ALP, not a tissue-specific marker, can exist in all tissues and organs of the body. As the cause of liver damage and cholestasis, an elevated ALP level can be found in some hepatobiliary disease, such as primary biliary cirrhosis, cholangitis, choledocholithiasis, hepatitis^40-43. The common ground of all these diseases is inflammation, which could play a role in tumor formation. Meanwhile, ALP was observed to have prognostic value for tumors such as HCC⁴⁴ and cholangiocarcinoma⁴⁵. Moreover, it has been used in prognostic scoring systems for HCC (CUPI)³¹ and intrahepatic cholangiocarcinoma⁴⁶. Furthermore, ALP can affect tumor proliferation by undergoing nucleolar localization, as observed under an electron microscope⁴⁷. In a cancer cell line such as Hep-G2, ALP was found to participate in cell cycles⁴⁷. In general, ALP participates in tumor formation and represents inflammation reactions in various ways. In patients with ruptured HCC, the state of stress, blood loss, complex tumor status, poor liver function, and the worse general situation may suggest a more obvious inflammatory condition that may contribute to tumor formation. However, further research is needed to explore the mechanism underlying this.

This study showed that ALP has a predictive role for the survival of patients with spontaneous ruptured HCC who underwent partial hepatectomy. ALP is an easily accessible and relatively inexpensive laboratory index after admission. As a liver function parameter, ALP level can be a predictor of both OS and DFS independently after adjusting for other factors in the multivariate analysis.

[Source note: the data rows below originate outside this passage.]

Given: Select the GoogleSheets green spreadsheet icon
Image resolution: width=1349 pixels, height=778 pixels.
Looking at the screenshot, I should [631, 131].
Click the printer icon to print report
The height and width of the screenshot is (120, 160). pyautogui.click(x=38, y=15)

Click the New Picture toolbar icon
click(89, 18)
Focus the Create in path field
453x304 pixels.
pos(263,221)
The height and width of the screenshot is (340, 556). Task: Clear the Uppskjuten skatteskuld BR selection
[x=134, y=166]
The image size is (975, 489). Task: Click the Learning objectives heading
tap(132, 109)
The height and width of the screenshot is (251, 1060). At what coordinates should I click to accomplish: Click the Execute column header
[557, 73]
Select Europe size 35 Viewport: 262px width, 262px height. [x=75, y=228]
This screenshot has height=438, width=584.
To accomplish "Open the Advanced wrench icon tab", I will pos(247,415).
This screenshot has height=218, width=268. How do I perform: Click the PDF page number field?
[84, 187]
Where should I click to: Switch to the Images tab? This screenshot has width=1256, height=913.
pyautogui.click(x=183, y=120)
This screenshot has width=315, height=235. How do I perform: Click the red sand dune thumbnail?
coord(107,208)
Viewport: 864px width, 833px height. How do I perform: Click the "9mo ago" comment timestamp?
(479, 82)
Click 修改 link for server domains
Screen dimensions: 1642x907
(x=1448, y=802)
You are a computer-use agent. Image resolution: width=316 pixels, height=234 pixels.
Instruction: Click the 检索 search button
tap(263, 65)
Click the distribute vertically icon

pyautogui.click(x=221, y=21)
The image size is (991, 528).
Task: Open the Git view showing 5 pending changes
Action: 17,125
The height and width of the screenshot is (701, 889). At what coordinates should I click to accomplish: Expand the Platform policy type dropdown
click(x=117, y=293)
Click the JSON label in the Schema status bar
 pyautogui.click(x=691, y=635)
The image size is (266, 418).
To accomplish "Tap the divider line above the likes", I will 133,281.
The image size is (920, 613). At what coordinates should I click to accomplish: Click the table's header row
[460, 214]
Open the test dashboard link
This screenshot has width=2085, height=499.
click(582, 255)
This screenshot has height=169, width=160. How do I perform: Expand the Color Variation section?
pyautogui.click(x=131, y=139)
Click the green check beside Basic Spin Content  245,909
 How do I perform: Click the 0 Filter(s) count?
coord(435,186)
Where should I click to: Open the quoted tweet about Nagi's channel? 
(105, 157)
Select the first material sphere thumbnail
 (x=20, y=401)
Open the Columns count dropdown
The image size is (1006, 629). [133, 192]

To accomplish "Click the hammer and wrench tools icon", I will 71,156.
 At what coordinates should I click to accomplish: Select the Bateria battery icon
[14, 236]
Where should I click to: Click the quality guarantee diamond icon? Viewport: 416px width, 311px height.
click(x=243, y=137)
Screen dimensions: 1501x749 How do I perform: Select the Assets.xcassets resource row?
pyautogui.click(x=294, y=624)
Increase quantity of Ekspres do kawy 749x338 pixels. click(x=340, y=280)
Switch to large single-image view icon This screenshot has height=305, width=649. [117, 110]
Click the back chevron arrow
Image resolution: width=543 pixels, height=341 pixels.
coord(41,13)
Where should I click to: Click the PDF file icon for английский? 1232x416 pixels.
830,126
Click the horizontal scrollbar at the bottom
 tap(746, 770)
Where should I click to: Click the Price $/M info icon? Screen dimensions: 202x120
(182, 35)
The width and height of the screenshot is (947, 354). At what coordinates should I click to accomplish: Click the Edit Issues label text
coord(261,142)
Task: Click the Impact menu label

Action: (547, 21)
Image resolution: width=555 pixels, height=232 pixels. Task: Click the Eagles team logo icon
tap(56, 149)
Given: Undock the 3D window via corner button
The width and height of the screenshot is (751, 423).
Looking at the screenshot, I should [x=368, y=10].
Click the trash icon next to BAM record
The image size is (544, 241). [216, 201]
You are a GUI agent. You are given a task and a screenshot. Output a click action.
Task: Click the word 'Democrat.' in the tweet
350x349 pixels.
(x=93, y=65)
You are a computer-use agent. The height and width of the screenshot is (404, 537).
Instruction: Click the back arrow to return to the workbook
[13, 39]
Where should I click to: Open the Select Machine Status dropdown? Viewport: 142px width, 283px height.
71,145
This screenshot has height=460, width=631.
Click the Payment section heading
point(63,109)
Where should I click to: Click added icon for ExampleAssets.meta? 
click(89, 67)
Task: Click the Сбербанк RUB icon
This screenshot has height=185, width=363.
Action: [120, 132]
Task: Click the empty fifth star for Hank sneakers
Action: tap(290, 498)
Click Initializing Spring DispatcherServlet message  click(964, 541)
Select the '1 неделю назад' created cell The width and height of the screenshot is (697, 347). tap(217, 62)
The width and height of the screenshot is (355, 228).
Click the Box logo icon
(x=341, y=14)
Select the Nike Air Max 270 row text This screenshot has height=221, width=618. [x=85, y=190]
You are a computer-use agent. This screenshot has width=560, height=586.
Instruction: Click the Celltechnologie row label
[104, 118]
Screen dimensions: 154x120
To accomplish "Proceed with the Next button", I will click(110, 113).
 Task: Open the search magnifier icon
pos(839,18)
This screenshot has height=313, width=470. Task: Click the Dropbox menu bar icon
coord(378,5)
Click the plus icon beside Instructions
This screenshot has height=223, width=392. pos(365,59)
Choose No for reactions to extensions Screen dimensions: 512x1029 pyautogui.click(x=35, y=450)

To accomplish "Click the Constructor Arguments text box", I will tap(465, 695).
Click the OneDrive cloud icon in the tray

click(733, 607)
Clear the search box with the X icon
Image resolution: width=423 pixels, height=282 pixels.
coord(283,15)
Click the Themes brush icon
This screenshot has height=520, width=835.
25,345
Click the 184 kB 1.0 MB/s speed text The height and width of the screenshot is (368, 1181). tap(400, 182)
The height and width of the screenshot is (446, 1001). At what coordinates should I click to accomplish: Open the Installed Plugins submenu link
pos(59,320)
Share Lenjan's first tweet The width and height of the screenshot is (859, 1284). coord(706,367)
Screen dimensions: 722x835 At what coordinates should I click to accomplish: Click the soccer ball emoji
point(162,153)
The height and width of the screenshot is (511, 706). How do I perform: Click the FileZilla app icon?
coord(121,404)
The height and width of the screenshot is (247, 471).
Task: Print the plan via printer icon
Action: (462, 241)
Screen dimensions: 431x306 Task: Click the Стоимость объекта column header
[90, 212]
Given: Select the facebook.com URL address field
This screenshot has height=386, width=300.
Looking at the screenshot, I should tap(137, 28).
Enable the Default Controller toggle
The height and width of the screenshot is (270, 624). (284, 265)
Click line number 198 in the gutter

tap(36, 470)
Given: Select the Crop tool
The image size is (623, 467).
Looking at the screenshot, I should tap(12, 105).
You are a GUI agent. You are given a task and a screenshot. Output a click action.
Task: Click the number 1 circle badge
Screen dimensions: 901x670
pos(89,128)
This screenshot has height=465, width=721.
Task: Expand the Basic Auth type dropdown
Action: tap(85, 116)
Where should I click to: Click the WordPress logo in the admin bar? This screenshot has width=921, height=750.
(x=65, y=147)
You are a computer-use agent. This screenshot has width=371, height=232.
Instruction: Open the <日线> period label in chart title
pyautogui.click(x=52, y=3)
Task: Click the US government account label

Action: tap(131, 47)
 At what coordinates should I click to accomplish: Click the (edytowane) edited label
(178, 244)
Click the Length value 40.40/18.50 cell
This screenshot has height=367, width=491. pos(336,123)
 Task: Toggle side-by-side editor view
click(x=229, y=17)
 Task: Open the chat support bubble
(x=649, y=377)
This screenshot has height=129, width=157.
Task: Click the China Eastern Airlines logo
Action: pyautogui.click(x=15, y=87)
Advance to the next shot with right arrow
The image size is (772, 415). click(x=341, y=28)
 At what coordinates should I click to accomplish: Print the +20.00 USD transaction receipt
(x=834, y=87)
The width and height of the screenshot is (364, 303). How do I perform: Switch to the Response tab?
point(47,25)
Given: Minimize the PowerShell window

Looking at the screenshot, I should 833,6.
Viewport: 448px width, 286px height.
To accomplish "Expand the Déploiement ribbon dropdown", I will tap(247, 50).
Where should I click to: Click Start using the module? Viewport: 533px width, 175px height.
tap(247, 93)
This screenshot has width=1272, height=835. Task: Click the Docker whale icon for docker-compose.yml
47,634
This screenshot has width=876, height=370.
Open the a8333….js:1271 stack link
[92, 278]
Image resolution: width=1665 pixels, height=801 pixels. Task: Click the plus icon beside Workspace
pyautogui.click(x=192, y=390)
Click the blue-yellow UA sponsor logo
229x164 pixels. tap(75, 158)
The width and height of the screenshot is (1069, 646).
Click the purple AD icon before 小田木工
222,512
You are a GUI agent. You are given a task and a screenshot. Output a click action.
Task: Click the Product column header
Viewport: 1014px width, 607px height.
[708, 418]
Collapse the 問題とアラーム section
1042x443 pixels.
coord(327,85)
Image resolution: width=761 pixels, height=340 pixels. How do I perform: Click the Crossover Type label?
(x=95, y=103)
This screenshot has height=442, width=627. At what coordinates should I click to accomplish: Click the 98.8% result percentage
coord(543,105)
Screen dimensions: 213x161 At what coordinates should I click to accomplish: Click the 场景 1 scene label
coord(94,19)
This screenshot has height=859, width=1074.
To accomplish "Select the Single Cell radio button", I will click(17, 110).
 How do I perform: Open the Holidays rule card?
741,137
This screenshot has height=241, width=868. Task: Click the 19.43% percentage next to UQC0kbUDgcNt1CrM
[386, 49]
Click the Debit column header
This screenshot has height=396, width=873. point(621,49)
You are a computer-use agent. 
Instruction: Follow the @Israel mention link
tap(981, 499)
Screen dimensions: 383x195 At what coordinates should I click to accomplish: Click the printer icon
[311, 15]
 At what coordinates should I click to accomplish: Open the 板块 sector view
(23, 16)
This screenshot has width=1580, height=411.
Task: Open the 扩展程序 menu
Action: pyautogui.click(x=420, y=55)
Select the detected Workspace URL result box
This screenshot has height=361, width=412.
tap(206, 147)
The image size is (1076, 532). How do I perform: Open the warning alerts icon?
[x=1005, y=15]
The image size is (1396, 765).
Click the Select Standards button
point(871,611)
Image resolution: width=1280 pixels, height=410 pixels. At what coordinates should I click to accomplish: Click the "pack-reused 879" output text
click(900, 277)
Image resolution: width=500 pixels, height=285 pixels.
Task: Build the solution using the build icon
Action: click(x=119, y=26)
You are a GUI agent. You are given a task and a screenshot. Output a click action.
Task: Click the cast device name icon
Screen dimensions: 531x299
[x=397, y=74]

Based on these three factors, we developed a new prognostic scoring system (TAA). The optimal prognostic classification system should have the maximal discriminatory ability to predict survival outcomes of different stages of ruptured HCC while keeping the variability of survival outcomes for each stage of the classification system to a minimum. The BCLC staging system, as a commonly accepted clinical classification, has provided recommended treatment strategies for different stages of HCC accordingly. Unfortunately, tumor rupture, a complication of HCC that requires urgent care, has not been fully considered in the BCLC staging system. This might be one of the possible reasons that the BCLC classification system did not display superior homogeneity and discriminatory ability in our study.

This research was implemented in one of the largest liver surgery centers in China; moreover, all surgeons had several years of practical experience in liver resection as treatment for hepatic tumors. When patients were diagnosed with HCC rupture, partial hepatectomy was first considered after admission. Partial hepatectomy would be performed when the patient met the application conditions. In our study, the proportion of patients with HCC rupture who underwent hepatic resection was 52.4% (129 of 246), which was higher than those reported in previous studies^4,5,12,48.

This study had a few limitations. First, because of the retrospective nature of this study, its inherent shortcomings are unavoidable. Second, as a relatively rare disease, only a limited number of patients with HCC rupture underwent partial hepatectomy. Thus, only fewer patients were available for further analysis. Finally, owing to a larger proportion of hepatitis B virus-related HCC patients in this study, the patients’ clinical features may differ from those in Western countries.

Acknowledgements

We thank Professor Xiaoping Chen for patient management, Ms. Hongping Luo for patient care, and Dr. Hua Xiao, Ms. Jingjing Yu, and Miss Huiyuan Yang for patient register and follow-up.

Conflict of interest statement

No potential conflicts of interest are disclosed.